Un largo silencio. Los ojos del homúnculo parpadearon entre las sombras de la jaula. Shahr Baraz permaneció impasible. «Soy demasiado viejo para la diplomacia», pensó. «Moriré como lo que siempre he sido: un soldado. Pero no quiero ver cómo masacran a mis hombres en mi nombre. Que sepan quién ordenó el ataque. Que vean en cuánto valora sus vidas el sultán.»

—Amigo mío —dijo Aurungzeb finalmente, y su voz era suave como el chocolate fundido—. Los dos nos hemos precipitado. Nuestra preocupación por los hombres y la patria nos honra, pero nos puede llevar a pronunciar frases apasionadas que podemos lamentar más tarde.

—Estoy de acuerdo, majestad.

—De modo que te daré otra oportunidad de demostrar tu lealtad a mi casa, una lealtad que nunca ha flaqueado desde los tiempos de mi abuelo. Reanudarás de inmediato el asalto al dique de Ormann, con todas las fuerzas a tu disposición. Ocuparás el dique y continuarás el avance hacia la capital de Torunna.

—Lamento no poder complacer vuestros deseos, majestad.

—¿Deseos? ¿Quién ha hablado de deseos? Obedecerás mis órdenes, anciano.

—Lamento no poder hacerlo.

—¿Y por qué no?

—Porque hacerlo implicaría diezmar este ejército, y no lo permitiré.

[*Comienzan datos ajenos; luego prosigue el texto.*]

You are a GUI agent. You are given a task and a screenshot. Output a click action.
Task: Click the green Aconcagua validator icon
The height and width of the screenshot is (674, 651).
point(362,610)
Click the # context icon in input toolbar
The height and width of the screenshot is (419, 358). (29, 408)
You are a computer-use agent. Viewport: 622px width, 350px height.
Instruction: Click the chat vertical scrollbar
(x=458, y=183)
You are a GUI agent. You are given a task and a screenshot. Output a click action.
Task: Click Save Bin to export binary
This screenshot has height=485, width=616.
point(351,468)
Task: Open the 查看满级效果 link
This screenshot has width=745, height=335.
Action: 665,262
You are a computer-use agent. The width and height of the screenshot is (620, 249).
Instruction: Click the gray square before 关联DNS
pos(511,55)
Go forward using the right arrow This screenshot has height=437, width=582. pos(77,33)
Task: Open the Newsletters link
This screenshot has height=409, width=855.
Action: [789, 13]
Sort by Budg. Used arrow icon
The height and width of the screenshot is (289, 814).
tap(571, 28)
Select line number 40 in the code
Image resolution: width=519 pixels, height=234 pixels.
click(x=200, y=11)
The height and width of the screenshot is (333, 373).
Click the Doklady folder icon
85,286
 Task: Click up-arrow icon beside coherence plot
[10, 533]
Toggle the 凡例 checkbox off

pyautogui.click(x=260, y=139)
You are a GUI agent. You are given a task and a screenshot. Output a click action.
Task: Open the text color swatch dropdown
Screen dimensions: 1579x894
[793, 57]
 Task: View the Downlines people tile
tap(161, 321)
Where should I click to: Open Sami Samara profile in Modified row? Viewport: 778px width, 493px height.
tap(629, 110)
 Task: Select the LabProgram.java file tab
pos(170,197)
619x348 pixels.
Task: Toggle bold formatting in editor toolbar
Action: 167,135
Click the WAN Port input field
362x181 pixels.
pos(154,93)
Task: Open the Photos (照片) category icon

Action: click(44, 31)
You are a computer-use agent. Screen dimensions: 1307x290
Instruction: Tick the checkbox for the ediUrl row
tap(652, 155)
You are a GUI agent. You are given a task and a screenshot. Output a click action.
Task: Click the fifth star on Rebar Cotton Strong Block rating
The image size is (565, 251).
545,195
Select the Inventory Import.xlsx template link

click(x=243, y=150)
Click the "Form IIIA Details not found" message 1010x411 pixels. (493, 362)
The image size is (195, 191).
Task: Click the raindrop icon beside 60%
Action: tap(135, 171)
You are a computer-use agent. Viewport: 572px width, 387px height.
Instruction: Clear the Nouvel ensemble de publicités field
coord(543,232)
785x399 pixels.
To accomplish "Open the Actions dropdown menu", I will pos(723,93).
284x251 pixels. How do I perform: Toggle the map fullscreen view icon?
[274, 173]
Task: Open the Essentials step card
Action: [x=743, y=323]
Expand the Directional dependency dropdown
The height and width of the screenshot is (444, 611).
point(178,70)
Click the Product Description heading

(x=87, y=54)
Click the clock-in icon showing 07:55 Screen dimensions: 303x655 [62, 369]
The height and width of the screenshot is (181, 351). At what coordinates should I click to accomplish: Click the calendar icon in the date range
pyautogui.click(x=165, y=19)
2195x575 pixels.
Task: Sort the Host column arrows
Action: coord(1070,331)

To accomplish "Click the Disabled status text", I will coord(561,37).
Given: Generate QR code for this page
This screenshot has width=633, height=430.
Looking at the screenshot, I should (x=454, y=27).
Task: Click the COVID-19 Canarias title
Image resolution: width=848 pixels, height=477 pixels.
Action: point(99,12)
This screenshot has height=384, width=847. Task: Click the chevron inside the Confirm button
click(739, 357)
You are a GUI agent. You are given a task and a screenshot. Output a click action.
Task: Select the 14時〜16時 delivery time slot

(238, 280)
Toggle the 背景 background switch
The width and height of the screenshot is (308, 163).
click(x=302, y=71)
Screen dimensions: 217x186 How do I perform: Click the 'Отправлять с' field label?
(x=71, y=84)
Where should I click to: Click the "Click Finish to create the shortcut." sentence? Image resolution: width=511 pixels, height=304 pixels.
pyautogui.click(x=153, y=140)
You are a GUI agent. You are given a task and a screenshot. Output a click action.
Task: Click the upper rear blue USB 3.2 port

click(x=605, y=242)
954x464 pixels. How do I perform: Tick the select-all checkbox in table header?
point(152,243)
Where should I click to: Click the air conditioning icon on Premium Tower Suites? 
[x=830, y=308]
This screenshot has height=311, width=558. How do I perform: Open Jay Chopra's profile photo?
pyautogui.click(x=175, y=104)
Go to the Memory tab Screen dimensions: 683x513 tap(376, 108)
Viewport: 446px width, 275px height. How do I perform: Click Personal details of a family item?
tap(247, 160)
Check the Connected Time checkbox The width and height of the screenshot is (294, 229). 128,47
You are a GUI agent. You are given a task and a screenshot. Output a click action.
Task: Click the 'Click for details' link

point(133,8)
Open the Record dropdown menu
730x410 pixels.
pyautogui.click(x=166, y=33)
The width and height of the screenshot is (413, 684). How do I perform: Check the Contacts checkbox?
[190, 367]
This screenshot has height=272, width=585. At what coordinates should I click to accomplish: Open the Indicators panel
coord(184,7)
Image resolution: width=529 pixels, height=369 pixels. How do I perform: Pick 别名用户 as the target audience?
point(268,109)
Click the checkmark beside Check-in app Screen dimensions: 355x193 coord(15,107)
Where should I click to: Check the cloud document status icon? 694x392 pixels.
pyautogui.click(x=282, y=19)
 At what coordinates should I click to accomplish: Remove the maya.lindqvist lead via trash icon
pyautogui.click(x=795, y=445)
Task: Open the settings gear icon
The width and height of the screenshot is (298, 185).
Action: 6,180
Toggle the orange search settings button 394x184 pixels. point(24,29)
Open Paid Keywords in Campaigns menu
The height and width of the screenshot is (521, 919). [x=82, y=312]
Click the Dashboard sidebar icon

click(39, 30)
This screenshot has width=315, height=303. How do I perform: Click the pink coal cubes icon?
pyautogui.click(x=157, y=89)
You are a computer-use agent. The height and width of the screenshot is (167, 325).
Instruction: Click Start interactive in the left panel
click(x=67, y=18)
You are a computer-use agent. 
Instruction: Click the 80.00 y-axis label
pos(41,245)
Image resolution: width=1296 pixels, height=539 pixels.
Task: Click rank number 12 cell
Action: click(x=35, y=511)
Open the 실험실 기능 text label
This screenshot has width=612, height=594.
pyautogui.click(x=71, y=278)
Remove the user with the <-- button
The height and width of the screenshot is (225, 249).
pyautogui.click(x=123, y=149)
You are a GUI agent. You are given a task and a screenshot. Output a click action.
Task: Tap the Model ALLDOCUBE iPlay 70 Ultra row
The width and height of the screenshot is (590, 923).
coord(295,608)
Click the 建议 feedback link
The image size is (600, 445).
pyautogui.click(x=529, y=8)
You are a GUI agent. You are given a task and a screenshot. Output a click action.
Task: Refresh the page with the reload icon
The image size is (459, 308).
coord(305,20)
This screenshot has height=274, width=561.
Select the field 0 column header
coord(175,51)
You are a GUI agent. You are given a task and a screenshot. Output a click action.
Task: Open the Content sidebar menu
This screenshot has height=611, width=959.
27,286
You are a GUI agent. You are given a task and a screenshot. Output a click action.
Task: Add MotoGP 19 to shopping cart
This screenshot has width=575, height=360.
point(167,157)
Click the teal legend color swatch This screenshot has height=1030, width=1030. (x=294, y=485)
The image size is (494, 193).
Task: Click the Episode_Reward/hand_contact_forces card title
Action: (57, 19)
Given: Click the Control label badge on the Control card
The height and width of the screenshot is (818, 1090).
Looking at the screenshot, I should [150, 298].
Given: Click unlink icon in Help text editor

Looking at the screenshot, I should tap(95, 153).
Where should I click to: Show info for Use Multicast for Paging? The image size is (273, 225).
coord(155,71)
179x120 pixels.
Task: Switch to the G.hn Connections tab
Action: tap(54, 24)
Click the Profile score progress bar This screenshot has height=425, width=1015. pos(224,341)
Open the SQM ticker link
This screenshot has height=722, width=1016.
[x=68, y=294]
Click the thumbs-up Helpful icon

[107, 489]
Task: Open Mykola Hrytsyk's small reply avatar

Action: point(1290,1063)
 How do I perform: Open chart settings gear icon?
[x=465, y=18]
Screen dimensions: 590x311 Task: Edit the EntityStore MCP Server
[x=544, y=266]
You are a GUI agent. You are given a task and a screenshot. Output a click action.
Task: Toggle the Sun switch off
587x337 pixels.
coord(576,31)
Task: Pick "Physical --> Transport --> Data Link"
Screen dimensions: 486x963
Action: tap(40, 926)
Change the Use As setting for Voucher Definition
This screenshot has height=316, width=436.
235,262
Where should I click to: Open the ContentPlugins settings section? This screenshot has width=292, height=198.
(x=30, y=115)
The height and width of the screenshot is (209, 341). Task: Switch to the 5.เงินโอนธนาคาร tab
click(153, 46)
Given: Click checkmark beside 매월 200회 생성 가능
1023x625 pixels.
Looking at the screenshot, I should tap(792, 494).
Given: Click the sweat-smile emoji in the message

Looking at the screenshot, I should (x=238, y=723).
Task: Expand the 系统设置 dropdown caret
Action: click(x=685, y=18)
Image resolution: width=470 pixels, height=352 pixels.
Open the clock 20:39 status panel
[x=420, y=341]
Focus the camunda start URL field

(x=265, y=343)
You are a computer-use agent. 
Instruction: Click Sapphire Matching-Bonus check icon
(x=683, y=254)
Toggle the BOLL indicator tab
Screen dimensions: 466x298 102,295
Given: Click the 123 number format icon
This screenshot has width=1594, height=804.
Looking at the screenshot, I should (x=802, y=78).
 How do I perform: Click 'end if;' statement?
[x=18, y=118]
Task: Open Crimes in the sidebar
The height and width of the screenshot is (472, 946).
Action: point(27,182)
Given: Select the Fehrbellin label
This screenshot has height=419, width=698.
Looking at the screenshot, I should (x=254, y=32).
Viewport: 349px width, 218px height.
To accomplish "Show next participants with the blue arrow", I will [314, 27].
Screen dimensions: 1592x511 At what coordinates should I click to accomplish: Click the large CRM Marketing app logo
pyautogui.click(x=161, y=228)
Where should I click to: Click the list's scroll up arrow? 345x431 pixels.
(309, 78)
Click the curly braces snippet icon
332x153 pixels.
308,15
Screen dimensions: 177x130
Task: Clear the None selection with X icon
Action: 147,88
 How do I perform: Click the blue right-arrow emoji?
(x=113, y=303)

—¡Por los ojos del Profeta! ¿Vas a desafiarme?

—Sí, majestad.

—Ya no eres mi
khedive
, entonces. Tan cierto como que el Señor de las Victorias gobierna en el paraíso, he soportado tu insolencia de viejo por última vez. Entrega el mando a Mughal. Que espere mis órdenes escritas… ¡y a un nuevo
khedive
!

—¿Y yo, majestad?

—¿Tú? Considérate bajo arresto, Shahr Baraz. Esperarás la llegada de mis oficiales de Orkhan.

—¿Eso es todo?

—Por el Señor de las Batallas, sí. ¡Eso es todo!

—Que os vaya bien, entonces, majestad —dijo Shahr Baraz con calma. Se incorporó, levantó la jaula con su monstruoso ocupante, y la estrelló contra el suelo. El homúnculo chilló, y en aquel grito Shahr Baraz oyó la agonía de Orkh, el hechicero que lo controlaba. Sonriendo con amargura, pisoteó con su bota la estructura, aplastando metal y huesos entre un montón de icor y carne maloliente. Luego dio una palmada para llamar a sus asistentes.

—Llevaos esta abominación y quemadla —dijo, y los hombres se estremecieron ante el fuego de sus ojos.

21

Fue un grito lo que despertó a Murad sobresaltado en su hamaca colgante. Permaneció inmóvil, escuchando. Nada más que el crujido del maderamen, el batir del agua contra el casco y los pequeños golpes y rumores que formaban parte de la vida a bordo de un barco. Nada.

Un sueño. Se relajó, volviendo a tumbarse. La chica había desaparecido como hacía siempre, y lo había dejado con una pesadilla horrible… igual que siempre. El mismo sueño. Prefería alejarlo de su mente.

Pero no podía. Era una bruja, estaba claro; de lo contrario, no sería pasajera de aquel barco. Tal vez era la aprendiz del tal Bardolin, que era una especie de mago. Sin duda ella lo estaba hechizando, tal vez envolviéndolo en alguna clase de magia amorosa.